Em discurso recente, Plínio Valério enfatizou a importância da autonomia do Banco Central para a estabilidade econômica do Brasil. O senador argumentou que a independência da instituição já trouxe benefícios tangíveis, como o controle da inflação e a implementação de inovações financeiras, como o sistema de pagamentos instantâneos, o Pix. Para Valério, aprovar a PEC não é apenas um ato técnico, mas um compromisso dos legisladores com o futuro da nação, assegurando que o Banco Central tenha os recursos necessários para funcionar de maneira eficaz e inovadora.

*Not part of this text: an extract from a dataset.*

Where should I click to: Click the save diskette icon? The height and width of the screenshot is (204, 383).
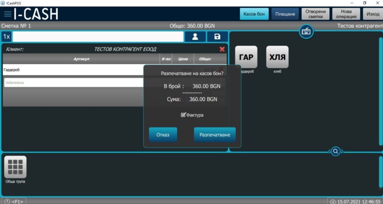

Além da discussão sobre a PEC 65/2023, a CCJ avaliará outros importantes projetos, incluindo uma proposta que visa dificultar o retorno compulsório ao exterior de crianças vítimas de violência doméstica. A matéria, que já conta com um substitutivo da senadora Mara Gabrilli (PSD-SP), foi apresentada pela ex-deputada Celina Leão, atual governadora do Distrito Federal.
Outra agenda significativa para a comissão envolve a sabatina do ministro Benedito Gonçalves, indicado para integrar o Conselho Nacional de Justiça (CNJ) como corregedor nacional de Justiça. A indicação do ministro, que atuará para o biênio de 2026 a 2028, será relatada pelo senador Cid Gomes (PSB-CE).
Vale ressaltar que a reunião será interativa, permitindo ao público enviar perguntas e comentários através do telefone da Ouvidoria do Senado ou pelo Portal e-Cidadania. Essa iniciativa visa promover uma maior participação da sociedade nas discussões legislativas e garante que as contribuições sejam consideradas ao vivo pelos participantes do encontro.